Колхида!.. Стройное придорожное деревце осеняет нас негустой тенью; его трепещущая на ветру листва напоминает картины на биб­лейские сюжеты. Колхида... «О флейты, закипевшие вдали! О неж­ный ветр, гудящий под смычками!..» Между небом и горами по известково белой дороге шагает ослица с корзинами на спине. У ее ног семенит угомонившийся ослик. Стоит ослице потянуться к траве на обочине, как ослик норовит залезть к ней под брюхо; он то и дело путается, лезет под передние ноги, нервничает, а найдя наконец сос­ки, удовлетворенно подергивает хвостом.

Мы идем все вверх и вверх. Ноги с непривычки дрожат. Отсюда уже не видно деревни, где в милом гостеприимном доме мы пере­дохнули после трехчасовой тряски по горным дорогам и сменили транспорт — взамен машины получили унылую ослицу; где я узнала, что Джано знаменитость — популярнейший в Грузии конферансье, автор и исполнитель... Вот так новость!

Все сразу встало на места, как в удавшемся пасьянсе. Для персо­нала сацатория, в котором мы отдыхали, Джано был баловнем и лю­бимцем; на улице, на пляже, на прогулочном катере — всюду к нему лезли с объятиями бесчисленные знакомые; эта южная манера цело­ваться при встрече... В ресторанах нам то и дело присылали вино и фрукты и приветствовали горделиво-скромными улыбками.

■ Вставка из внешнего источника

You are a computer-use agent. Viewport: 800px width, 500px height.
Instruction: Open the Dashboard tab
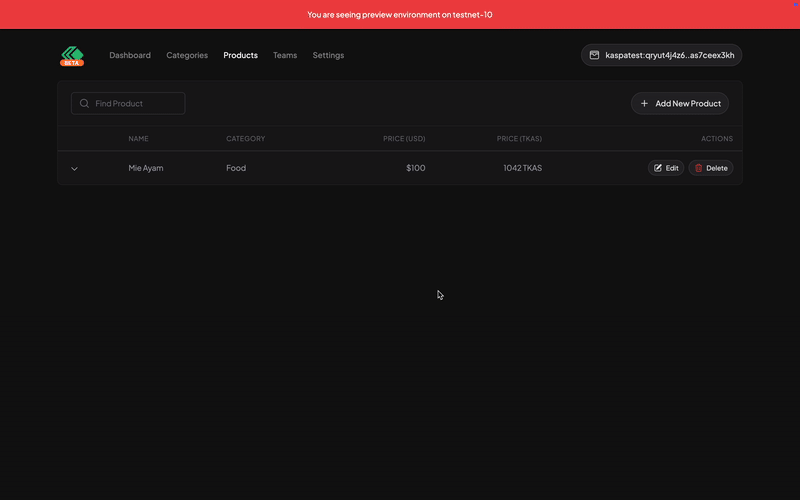130,55
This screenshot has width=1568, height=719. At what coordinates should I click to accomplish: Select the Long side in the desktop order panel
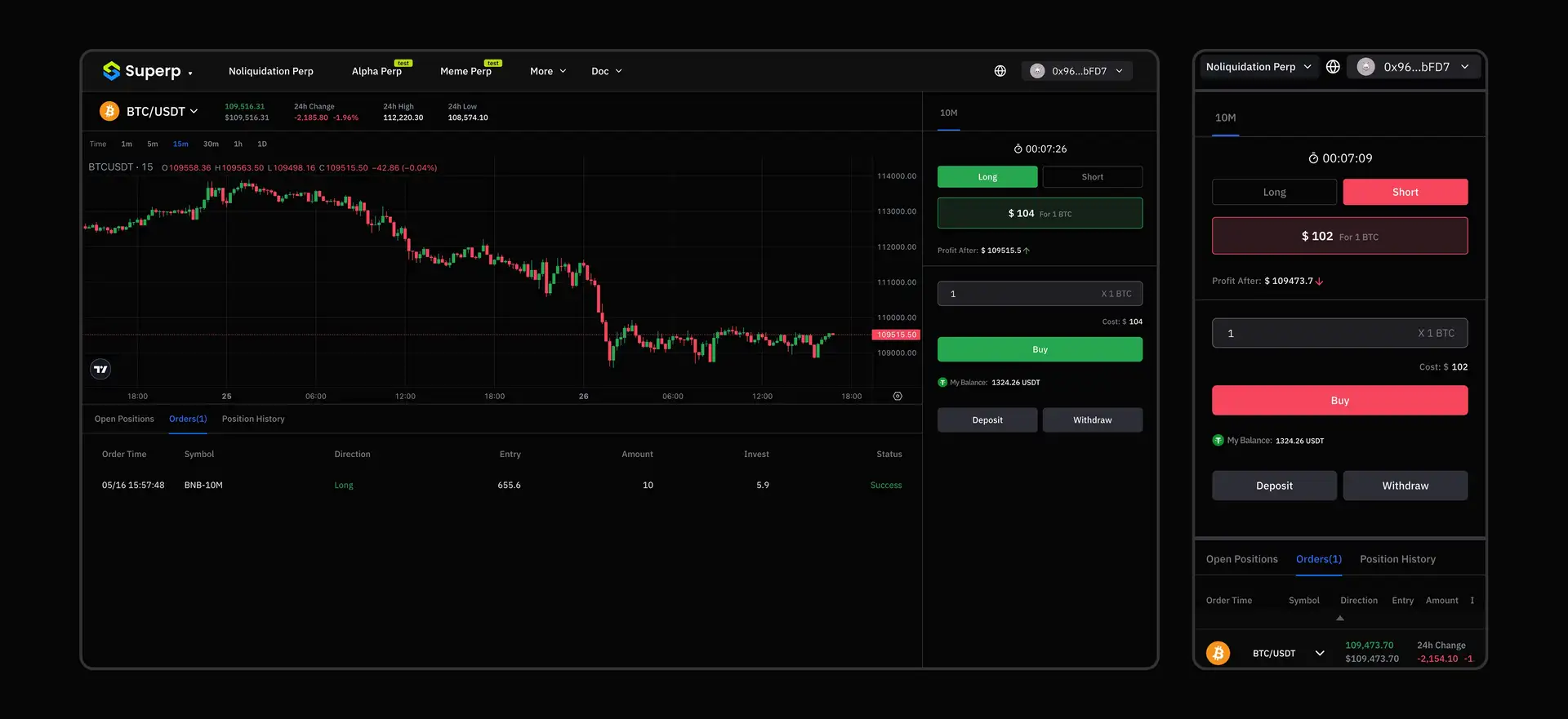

На запра­вочной станции Джано без очереди наливали бензин, и издерганные автотуристы провожали его возмущенными гудками. Я видела все эти знаки внимания, пожалуй, даже удивлялась, но ни разу не по­интересовалась, чем объяснить такую популярность моего поклонни­ка. Никакая правда-не сравнится в привлекательности с тайной. Но вот причина известности Джано перестала быть тайной, а я не по­чувствовала сожаления. Солнечный удар прошел, туман экзальтации, в котором я упряталась с перепугу в первые дни нашей близости, рассеялся. И что? Я почти с опаской посмотрела на Джано. Господи, ведь я просто люблю его!..

— Джано Джанашиа! — шесть слогов, шершавых и вязких, как винные ягоды.— Тебя, наверное, любит публика.

— Не особенно,— усмехается он.— Разве что в провинции. Джа­но Джанашиа — псевдоним. Мое настоящее имя Сардион Гачечиладзе. Но с таким именем трудно веселить публику.

— Почему?

— С таким именем можно быть мельником в деревне или бух­галтером в домоуправлении. Для афиш оно не подходит.

— А мне нравится. Можно, я буду называть тебя Сардионом?

— Ради бога! — смеется он.— Но я могу и не отозваться. Отвык...

Нежность стискивает горло. Нежность и грусть. Зачем, думаю я,

зачем нам это? Послезавтра мы разъедемся. Если б он жил в Москве... Но в Москве я не смогла бы вести двойную жизнь, не сумела бы лгать. Ни Игорю, ни сыновьям. Ой ли?.. До этого лета я считала себя вообще не способной на такое. Неужели я не знала себя?..

Чем дальше мы уходим от села, тем свободнее и легче у меня на душе... Кто-то у Достоевского задается вопросом: станет ли чело­век казниться по поводу бесчестного, постыдного поступка, совер­шенного им на другой планете? То есть если заведомо известно, что о его поступке никто никогда не узнает. Странно, что этим вопросом занят мужчина. Думаю, такие мысли чаще приходят неверным же­нам... Господи, что за глупости!

— Не устал, Джано?

Качает головой.

— Я не привыкла к горам, ноги не несут...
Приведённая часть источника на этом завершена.